I am trying to test the fastest way to call a function pointer to get around templates for a finite amount of arguments. I wrote this benchmark: https://gcc.godbolt.org/z/T1qzTd
I am noticing that function pointers to class member functions have a lot of added overhead that I am having trouble understanding.
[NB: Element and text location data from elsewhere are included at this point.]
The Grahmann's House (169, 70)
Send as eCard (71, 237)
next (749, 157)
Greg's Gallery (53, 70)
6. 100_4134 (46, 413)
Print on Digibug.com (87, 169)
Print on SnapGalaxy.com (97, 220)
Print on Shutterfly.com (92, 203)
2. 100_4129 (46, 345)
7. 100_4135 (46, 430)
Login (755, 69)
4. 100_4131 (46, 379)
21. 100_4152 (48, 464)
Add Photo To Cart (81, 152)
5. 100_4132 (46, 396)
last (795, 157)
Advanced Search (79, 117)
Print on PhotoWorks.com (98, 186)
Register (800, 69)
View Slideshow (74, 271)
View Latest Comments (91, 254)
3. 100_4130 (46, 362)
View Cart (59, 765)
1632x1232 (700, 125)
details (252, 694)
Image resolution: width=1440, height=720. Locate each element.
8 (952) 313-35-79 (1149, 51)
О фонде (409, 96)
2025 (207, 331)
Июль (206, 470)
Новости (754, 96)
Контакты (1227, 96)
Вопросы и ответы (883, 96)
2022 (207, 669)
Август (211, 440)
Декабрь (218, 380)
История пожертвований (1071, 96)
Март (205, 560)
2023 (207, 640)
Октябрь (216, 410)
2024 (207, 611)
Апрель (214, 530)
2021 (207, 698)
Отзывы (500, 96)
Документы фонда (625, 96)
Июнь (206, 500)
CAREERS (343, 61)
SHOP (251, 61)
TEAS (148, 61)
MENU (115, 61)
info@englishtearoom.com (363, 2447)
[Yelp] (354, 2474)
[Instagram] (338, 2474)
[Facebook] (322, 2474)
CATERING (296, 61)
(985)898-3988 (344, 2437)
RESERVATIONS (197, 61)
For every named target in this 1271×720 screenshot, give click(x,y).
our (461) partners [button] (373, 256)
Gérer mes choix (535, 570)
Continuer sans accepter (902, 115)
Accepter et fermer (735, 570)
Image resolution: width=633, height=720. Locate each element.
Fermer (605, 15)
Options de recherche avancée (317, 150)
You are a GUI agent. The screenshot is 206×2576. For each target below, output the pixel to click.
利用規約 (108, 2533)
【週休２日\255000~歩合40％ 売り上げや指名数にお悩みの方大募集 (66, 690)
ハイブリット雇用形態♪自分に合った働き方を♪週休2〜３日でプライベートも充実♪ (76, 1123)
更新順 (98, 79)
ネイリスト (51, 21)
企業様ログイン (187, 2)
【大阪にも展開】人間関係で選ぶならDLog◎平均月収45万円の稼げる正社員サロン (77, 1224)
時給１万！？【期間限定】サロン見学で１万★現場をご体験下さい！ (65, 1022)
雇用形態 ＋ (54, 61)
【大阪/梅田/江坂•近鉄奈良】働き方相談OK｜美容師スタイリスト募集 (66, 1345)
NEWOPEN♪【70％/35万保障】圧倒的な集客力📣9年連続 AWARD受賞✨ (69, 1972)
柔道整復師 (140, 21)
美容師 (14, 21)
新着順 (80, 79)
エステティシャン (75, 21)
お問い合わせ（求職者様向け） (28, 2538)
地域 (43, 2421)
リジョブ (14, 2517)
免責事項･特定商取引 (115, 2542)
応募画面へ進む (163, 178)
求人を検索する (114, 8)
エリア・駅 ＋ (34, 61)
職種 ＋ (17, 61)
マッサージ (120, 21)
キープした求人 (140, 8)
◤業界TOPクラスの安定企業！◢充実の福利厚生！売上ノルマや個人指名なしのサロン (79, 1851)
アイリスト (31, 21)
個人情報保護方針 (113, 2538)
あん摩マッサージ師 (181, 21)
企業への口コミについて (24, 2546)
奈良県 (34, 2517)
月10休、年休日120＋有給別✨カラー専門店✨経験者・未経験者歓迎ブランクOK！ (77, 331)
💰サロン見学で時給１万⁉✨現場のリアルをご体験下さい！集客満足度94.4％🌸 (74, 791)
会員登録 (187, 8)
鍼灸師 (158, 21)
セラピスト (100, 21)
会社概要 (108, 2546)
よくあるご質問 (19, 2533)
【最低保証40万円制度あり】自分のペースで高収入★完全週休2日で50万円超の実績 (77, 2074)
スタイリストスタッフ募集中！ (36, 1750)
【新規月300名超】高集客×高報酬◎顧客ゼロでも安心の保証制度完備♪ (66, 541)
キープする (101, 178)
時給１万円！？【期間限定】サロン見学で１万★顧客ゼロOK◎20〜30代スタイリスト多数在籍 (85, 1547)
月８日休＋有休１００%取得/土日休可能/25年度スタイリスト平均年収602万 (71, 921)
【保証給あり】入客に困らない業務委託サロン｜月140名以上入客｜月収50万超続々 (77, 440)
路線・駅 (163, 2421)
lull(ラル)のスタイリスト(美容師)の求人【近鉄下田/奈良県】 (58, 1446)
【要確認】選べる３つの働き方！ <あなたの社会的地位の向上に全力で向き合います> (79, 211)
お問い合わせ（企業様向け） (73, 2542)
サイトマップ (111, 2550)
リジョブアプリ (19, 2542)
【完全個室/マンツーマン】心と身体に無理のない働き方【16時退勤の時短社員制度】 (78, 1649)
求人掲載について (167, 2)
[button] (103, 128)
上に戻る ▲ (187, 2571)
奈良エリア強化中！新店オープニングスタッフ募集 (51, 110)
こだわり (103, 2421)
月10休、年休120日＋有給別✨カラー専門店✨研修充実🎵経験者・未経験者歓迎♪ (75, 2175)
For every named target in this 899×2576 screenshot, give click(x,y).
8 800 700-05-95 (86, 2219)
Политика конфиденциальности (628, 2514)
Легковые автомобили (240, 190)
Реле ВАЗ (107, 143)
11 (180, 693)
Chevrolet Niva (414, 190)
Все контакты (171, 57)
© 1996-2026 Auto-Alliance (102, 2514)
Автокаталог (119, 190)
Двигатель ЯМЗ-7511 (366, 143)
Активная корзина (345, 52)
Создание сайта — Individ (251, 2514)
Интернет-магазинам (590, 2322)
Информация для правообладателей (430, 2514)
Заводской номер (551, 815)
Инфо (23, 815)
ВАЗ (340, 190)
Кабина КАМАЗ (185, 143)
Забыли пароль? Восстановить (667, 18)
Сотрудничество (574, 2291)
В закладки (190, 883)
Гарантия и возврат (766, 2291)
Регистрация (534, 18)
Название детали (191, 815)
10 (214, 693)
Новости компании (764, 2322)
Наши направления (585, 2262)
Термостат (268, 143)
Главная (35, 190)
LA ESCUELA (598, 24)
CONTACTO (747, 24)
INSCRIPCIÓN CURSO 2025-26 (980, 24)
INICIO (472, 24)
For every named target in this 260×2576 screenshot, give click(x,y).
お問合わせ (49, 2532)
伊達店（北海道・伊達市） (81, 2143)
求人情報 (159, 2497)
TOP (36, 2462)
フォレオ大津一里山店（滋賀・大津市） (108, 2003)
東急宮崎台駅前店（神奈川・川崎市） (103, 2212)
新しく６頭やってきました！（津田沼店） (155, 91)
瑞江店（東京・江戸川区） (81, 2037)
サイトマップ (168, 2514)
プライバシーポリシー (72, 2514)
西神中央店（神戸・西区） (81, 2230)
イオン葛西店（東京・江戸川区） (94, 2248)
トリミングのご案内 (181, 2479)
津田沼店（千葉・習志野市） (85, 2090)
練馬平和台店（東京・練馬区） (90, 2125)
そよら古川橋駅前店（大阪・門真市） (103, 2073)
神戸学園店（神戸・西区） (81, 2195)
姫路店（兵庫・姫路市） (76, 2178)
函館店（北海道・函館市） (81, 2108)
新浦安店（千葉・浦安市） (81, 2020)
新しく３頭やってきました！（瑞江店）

What I mean is the following:
With a struct bar and function foo defined as follows:
template<uint64_t r>
struct bar {
template<uint64_t n>
uint64_t __attribute__((noinline))
foo() {
return r * n;
}
// ... function pointers with pointers to versions of foo below
The first option (in #define DO_DIRECT
in the godbolt code) calls the templated function by indexing into an array of function pointers to class member function defined as
/* all of this inside of struct bar */
typedef uint64_t (bar::*foo_wrapper_direct)();
const foo_wrapper_direct call_foo_direct[NUM_FUNCS] = {
&bar::foo<0>,
// a bunch more function pointers to templated foo...
};
// to call templated foo for non compile time input
uint64_t __attribute__((noinline)) foo_direct(uint64_t v) {
return (this->*call_foo_direct[v])();
}
The assembly for this, however, appears to have a TON of fluff:
bar<9ul>::foo_direct(unsigned long):
salq $4, %rsi
movq 264(%rsi,%rdi), %r8
movq 256(%rsi,%rdi), %rax
addq %rdi, %r8
testb $1, %al
je .L96
movq (%r8), %rdx
movq -1(%rdx,%rax), %rax
.L96:
movq %r8, %rdi
jmp *%rax
Which I am having trouble understanding.
In contrast the #define DO_INDIRECT
method defined as:
// forward declare bar and call_foo_wrapper
template<uint64_t r>
struct bar;
template<uint64_t r, uint64_t n>
uint64_t call_foo_wrapper(bar<r> * b);
/* inside of struct bar */
typedef uint64_t (*foo_wrapper_indirect)(bar<r> *);
const foo_wrapper_indirect call_foo_indirect[NUM_FUNCS] = {
&call_foo_wrapper<r, 0>
// a lot more templated versions of foo ...
};
uint64_t __attribute__((noinline)) foo_indirect(uint64_t v) {
return call_foo_indirect[v](this);
}
/* no longer inside struct bar */
template<uint64_t r, uint64_t n>
uint64_t
call_foo_wrapper(bar<r> * b) {
return b->template foo<n>();
}
has some very simple assembly:
bar<9ul>::foo_indirect(unsigned long):
jmp *(%rdi,%rsi,8)
I am trying to understand why the DO_DIRECT
method using function pointers directly to the class member function has so much fluff, and how, if possible, I can change it so remove the fluff.
Note: I have the __attribute__((noinline))
just to make it easier to examine the assembly.
Thank you.
p.s if there is a better way of converting runtime parameters to template parameters I would appreciate a link the an example / manpage.